One afternoon during my freshman year of college, at the very beginning of the fall semester, I stopped into a computer cluster (the one in the basement of Connecticut Hall on Old Campus, for those who know the neighborhood) to check my email. Computer clusters are usually pretty quiet, even when they're full to capacity, and this one was no exception -- until, with no apparent provocation, a guy stood up from the terminal where he'd been sitting. He was Asian, wearing glasses, holding a bookbag, totally unprepossessing. I wouldn't have given him a second look -- or even a first look -- if he hadn't started speaking, not to anybody in particular, but to the room in general. In retrospect, I guess you could say he was testifying; he started out, "I just want to say, I know sometimes things can happen that are really bad, and they can be hard for you to handle... but everything will get better, even though it seems really bad..."
He went on in this semi-apocalyptic vein for some time, and at some point I think he started talking about Jesus, and how you should bring your troubles to the Lord, but I don't remember exactly. What I do remember is that I thought, Holy shit, this guy is going to kill us all. He is obviously insane, and he has a bomb in that bookbag, or an automatic rifle, or something, and we're all going to die right here in the basement of Connecticut Hall, and classes haven't even started yet. I remember trying to decide whether I should risk bolting from the room while this guy was still delivering his suicide speech. And I wondered why nobody else seemed as frightened as I was... Of course, I was trying really hard not to make eye contact or attract attention to myself, so I didn't really make a thorough survey of the room. But I was waiting for someone, perhaps a large athletic male, to tackle this guy, and when that didn't happen I found myself thinking, Yes, I am new on campus, but surely this can't be normal computer-cluster behavior.
After a couple minutes of him talking and me panicking, the guy wrapped up whatever he had to say and just... sat back down. And everyone went on pretending nothing unusual had happened, and I finished whatever I was doing as fast as possible and left the building, my heart still pounding, deeply grateful to be alive.
Of course, weird stuff happened all the time at Yale (see yesterday's post), as I imagine it does on most campuses with a surplus of creativity and/or geekiness. For example, one year on Tap Night, an all-female secret society moved an armchair, an area rug, a potted plant and a large ceramic statue of a dog into one of the elevators in the library, so that it looked like a little conservatory -- and when the doors opened to admit a very surprised me, the girl inside offered me an Oreo. (I wasn't a candidate for this society, by the way, just a bemused bystander.) And during the course of that first year, I met quite a few people, Asian and otherwise, who loved Jesus and weren't shy about expressing their feelings on the topic. But I never again encountered anything quite so creepy and inexplicable as that guy's rambling testimony in the computer cluster. Eventually I forgot all about it (probably sometime around September 11, 2001) -- until today, when details started to come out about the Virginia Tech shooter.

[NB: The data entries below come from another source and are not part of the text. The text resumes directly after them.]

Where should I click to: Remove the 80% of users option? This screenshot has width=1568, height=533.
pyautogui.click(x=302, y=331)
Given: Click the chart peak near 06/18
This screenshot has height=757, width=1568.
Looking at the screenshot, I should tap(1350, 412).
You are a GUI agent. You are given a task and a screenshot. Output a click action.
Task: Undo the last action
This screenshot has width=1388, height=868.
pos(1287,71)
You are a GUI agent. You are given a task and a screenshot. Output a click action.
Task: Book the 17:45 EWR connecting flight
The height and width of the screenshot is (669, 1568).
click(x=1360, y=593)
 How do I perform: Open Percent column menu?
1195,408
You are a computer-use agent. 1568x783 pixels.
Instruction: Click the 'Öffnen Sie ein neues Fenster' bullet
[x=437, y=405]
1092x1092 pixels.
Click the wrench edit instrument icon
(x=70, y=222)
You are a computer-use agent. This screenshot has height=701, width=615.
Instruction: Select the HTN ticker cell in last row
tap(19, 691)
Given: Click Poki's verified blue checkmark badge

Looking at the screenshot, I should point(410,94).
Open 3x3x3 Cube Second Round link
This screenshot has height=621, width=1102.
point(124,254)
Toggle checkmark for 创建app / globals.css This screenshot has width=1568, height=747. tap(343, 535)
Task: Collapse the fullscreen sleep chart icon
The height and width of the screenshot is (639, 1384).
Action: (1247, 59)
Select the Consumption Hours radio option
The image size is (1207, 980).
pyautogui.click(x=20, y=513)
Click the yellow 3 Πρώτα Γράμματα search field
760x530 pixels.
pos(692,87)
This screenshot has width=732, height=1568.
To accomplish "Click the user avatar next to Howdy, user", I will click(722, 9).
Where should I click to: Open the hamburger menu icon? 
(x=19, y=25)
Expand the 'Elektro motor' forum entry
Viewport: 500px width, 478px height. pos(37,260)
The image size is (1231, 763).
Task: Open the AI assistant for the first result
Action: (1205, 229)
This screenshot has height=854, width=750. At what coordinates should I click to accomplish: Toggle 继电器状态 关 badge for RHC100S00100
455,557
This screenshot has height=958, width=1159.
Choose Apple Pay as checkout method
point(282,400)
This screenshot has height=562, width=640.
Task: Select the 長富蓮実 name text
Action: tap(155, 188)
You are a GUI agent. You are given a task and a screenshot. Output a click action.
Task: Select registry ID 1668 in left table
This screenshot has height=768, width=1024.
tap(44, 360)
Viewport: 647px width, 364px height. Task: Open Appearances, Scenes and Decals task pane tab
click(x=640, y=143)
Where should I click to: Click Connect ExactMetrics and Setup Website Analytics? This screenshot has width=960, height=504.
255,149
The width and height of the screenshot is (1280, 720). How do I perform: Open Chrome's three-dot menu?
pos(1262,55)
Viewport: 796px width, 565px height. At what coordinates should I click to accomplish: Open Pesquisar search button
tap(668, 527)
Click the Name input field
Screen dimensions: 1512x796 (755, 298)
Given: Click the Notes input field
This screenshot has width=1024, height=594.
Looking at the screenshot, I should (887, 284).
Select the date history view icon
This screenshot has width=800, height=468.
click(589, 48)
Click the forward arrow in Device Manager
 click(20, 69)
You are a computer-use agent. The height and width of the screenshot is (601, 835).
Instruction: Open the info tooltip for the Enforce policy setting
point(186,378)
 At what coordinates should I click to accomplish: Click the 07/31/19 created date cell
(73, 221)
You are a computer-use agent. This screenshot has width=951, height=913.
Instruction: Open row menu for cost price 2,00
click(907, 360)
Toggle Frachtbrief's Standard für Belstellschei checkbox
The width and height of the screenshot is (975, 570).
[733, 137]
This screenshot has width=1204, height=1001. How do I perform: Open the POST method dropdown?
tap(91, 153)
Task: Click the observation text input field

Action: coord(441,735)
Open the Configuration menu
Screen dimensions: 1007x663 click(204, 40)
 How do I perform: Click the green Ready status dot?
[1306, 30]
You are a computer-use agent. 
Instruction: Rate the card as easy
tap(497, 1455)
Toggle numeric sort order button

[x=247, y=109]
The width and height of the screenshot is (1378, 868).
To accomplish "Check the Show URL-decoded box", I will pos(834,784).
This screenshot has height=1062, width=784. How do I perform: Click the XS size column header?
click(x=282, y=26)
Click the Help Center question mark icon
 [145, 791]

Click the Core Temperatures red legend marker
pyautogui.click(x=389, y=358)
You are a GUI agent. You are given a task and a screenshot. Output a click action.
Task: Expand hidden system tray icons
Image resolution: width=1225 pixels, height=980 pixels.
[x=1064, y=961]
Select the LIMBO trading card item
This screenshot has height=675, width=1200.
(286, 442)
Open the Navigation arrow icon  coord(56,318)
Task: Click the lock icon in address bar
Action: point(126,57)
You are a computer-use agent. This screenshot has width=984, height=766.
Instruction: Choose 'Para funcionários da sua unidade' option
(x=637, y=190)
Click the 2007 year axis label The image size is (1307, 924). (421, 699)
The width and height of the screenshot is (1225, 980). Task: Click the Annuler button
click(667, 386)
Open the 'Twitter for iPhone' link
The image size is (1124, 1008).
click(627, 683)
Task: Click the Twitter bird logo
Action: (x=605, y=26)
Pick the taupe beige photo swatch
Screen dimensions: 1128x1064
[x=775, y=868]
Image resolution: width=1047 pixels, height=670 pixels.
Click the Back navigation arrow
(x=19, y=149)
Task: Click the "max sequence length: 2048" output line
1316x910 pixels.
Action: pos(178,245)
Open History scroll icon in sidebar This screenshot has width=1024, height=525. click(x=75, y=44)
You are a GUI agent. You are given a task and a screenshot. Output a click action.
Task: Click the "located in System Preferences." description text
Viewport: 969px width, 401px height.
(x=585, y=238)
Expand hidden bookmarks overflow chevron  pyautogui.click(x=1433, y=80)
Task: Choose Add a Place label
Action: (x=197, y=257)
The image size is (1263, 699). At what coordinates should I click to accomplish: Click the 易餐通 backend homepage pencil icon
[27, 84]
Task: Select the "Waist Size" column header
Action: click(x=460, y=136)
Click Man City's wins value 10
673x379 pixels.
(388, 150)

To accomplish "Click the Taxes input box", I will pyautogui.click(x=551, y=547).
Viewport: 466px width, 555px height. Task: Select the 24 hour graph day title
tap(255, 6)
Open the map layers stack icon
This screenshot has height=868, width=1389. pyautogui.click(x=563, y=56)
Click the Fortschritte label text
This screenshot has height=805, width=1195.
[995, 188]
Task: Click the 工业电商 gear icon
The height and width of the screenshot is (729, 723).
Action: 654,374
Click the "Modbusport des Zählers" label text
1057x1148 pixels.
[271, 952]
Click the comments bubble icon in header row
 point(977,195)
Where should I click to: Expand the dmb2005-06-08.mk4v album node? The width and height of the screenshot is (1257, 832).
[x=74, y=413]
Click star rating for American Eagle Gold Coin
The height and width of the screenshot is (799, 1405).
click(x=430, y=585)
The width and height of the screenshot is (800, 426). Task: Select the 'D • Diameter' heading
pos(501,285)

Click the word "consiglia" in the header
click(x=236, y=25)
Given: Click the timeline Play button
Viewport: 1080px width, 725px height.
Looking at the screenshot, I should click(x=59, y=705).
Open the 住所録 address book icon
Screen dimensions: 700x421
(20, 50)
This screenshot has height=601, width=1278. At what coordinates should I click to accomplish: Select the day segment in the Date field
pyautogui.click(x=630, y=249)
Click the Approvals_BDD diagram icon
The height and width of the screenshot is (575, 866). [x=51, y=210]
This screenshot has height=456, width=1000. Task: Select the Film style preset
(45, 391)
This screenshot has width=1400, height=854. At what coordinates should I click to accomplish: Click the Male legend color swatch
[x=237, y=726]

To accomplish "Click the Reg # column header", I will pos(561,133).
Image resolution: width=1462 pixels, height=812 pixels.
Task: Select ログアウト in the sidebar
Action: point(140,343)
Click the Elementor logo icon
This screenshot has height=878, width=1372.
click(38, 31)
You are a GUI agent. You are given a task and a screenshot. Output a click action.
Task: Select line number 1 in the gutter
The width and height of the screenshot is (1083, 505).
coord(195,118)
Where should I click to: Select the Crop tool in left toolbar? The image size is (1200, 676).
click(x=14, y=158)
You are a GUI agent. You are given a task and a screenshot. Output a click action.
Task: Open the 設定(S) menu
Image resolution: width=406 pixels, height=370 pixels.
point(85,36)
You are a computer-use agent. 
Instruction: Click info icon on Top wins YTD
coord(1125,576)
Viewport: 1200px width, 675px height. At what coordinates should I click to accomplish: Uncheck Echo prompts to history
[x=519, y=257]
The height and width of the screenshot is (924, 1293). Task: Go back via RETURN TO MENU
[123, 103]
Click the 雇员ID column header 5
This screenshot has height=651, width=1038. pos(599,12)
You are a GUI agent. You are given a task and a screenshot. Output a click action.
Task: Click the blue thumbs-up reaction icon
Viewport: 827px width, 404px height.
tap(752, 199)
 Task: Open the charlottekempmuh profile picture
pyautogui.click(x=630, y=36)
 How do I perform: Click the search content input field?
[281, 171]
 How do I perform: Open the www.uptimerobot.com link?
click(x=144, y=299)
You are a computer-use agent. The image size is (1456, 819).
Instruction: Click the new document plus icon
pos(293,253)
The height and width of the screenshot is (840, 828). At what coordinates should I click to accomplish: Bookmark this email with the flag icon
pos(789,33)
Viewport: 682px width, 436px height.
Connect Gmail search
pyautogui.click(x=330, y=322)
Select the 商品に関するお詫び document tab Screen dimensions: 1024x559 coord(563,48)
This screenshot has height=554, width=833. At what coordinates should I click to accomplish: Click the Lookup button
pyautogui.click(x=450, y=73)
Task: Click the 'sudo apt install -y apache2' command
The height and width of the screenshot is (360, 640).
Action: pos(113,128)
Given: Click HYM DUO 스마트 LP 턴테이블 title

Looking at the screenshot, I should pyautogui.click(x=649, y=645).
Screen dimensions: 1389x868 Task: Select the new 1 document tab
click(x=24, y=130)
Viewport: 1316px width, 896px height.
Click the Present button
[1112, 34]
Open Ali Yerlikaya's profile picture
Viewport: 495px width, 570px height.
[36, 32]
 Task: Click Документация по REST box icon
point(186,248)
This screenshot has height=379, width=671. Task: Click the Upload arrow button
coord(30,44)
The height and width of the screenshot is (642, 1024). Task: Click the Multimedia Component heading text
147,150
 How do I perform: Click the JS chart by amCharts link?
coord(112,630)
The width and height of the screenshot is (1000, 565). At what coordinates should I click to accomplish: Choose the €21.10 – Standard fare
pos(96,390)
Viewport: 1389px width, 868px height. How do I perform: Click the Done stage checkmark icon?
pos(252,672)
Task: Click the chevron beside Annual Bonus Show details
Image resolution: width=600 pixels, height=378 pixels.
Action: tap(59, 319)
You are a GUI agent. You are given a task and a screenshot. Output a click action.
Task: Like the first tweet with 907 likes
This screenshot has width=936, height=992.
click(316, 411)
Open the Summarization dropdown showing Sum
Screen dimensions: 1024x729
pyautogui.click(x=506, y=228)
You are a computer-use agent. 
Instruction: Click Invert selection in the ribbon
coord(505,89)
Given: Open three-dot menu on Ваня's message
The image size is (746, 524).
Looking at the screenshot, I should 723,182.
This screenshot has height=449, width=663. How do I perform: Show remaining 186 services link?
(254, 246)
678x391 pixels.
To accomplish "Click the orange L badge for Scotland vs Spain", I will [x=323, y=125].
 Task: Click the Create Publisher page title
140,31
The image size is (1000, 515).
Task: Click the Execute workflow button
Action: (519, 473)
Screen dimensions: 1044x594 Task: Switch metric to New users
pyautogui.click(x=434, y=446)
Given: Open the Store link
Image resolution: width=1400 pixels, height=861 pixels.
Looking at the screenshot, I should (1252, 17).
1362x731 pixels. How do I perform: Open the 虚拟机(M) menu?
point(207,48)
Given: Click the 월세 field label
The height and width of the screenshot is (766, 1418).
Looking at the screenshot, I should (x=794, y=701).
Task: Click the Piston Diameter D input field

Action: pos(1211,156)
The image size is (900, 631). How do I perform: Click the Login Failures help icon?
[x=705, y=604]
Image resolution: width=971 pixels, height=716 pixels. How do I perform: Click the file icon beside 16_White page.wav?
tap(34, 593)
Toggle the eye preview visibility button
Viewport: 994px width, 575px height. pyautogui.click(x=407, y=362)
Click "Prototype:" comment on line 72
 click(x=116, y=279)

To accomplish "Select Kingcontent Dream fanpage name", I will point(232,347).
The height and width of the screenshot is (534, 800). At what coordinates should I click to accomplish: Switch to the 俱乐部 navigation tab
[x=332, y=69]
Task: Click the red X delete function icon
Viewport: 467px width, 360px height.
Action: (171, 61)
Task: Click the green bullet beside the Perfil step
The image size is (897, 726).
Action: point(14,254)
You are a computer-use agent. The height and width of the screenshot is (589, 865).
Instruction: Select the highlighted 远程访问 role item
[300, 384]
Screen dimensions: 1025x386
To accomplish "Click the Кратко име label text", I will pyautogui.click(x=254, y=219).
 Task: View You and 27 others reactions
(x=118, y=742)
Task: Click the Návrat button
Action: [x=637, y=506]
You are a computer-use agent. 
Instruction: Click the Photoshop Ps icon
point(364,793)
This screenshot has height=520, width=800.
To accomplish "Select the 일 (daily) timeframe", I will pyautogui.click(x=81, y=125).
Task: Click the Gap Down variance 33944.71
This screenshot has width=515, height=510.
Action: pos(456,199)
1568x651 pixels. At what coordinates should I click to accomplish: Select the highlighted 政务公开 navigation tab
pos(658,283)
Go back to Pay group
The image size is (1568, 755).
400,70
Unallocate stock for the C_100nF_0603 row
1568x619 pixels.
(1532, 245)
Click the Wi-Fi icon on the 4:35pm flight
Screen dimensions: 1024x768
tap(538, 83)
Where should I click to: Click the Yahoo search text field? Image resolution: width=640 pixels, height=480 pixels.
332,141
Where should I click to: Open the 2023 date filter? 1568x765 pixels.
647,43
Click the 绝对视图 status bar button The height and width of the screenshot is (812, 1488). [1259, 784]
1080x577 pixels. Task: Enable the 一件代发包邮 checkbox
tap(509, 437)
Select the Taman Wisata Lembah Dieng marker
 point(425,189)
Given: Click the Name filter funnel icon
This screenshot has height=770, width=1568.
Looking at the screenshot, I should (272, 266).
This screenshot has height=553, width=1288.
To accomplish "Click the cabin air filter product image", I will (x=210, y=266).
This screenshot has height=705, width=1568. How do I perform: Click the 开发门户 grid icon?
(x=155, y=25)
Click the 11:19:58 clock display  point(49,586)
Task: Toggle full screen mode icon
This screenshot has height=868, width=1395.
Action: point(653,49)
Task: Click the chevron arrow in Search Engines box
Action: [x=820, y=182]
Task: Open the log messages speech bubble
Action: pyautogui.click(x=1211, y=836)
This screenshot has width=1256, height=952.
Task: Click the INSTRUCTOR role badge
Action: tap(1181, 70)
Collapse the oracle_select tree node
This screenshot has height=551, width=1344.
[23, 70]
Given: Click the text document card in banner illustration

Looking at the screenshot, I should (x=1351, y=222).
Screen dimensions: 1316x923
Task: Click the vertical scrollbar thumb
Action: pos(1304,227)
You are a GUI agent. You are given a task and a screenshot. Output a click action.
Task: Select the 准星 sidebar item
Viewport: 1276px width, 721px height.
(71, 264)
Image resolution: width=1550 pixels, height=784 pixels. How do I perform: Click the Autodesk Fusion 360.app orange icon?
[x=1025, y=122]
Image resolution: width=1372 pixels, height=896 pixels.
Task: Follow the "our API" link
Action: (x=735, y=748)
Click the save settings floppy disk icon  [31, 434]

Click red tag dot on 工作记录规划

There's no real point to my telling this story: I'm not saying my experience illuminates what those VT students went through, or are going through. I have no insight into how this could have been prevented, or what might have caused it. I'm not advocating suspicion of mild-mannered Asian college students. But that's what I'm thinking of today, for what it's worth. I'm still not sure whether I overreacted that day, or whether everyone else under-reacted, and I guess I'll never know. All I know is this: unless I'm sitting in a place of worship (and maybe even then), I reserve the right to leave the room, subway car, or general vicinity anytime somebody stands up and starts talking to nobody about Jesus, God or the end of the world. I guess that won't necessarily keep me safe, but I think God understands, just the same.